[[ Reading text, beginning ]]
Figure 1. Growth of yloQ deletion strains on solid media

(A) Strains were grown overnight at 30 °C in the presence of 2% (w/v) xylose (left panel) and in its absence (right panel). (B) Growth of the B. subtilis yloQ deletions after 48 h. The plates from (A) were left to grow for a total of 48 h at 30 °C in the presence of xylose (B, left panel) and in its absence (B, right panel).

Figure 2. Growth of the B. subtilis yloQ deletion strains in liquid media

(A) Cells were grown in LB medium at 30 °C. Closed symbols indicate samples grown with 2% xylose and open symbols indicate samples grown in the absence of xylose: (●, ○) strain EB6, (▼, ▽) strain EB611 and (■, □) strain EB1256. (B) Strain EB611 was grown in LB medium at 30 °C with different xylose concentrations: 2% (●), 0.2% (○), 0.063% (▼), 0.02% (▽), 0.002% (■) and 0% xylose (□).

Figure 3. Characterization of conditional B. subtilis yloQ deletion strains by microscopy

Strains EB611 (A) and EB1256 (B) were grown in the absence of xylose and visualized by light microscopy. Scale bars, 10 μm.
[[ Reading text, end ]]
- _Explore the material_:
**a.** Answer these questions using the figure legends:
(i) At what temperature were the strains grown on solid media?
(ii) In what medium were the cells grown in liquid culture?
(iii) What length do the scale bars in Figure 3 represent?
**b.** List every xylose concentration at which strain EB611 was grown according to the figure legends.
**c.** Rewrite the part of the figure legends starting with "Figure 3. Characterization" and going on through "Scale bars, 10 μm.", renaming "microscopy" as "imaging".
[[ Dataset content, beginning ]]
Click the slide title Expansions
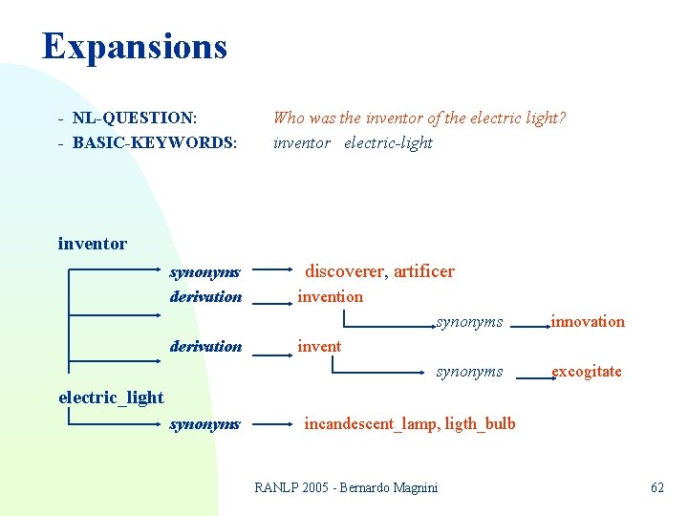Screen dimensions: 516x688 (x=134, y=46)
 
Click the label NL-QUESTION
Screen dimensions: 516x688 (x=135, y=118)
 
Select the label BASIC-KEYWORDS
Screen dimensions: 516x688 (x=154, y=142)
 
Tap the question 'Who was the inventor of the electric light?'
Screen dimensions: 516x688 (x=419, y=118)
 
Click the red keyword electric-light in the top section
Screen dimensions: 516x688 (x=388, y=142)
[[ Dataset content, end ]]
[[ Dataset content, beginning ]]
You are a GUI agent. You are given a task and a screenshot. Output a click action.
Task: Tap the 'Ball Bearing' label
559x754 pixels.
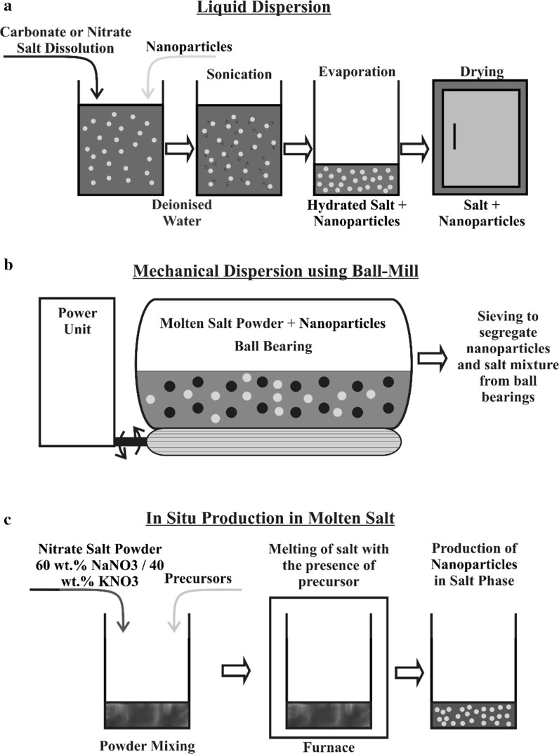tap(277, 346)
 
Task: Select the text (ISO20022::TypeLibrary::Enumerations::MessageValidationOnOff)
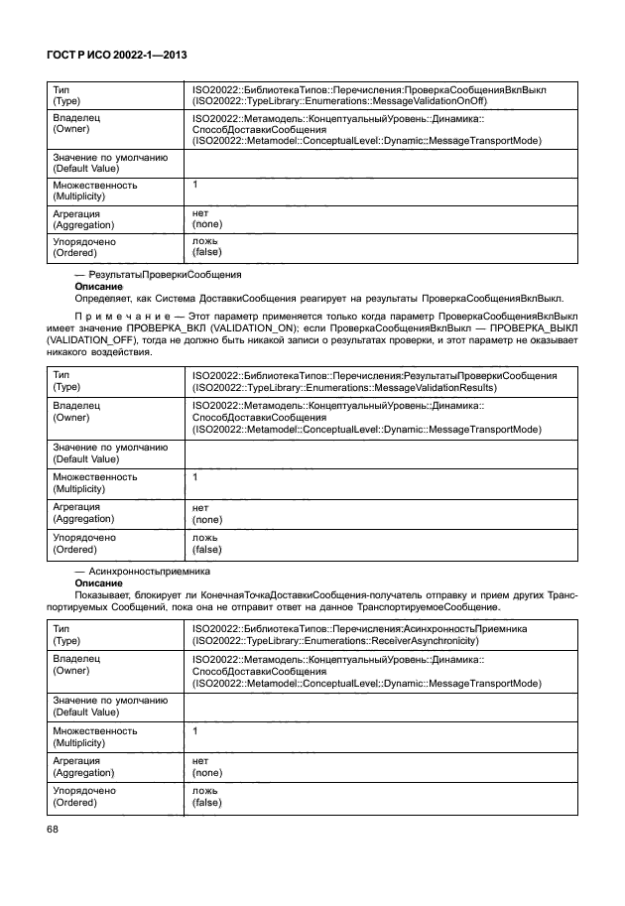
[[ Dataset content, end ]]
- _Task-by-task solutions_:
**a.**
(i) 30 °C
(ii) LB medium
(iii) 10 μm

**b.** 2%, 0.2%, 0.063%, 0.02%, 0.002%, 0%

**c.**
Figure 3. Characterization of conditional B. subtilis yloQ deletion strains by imaging

Strains EB611 (A) and EB1256 (B) were grown in the absence of xylose and visualized by light imaging. Scale bars, 10 μm.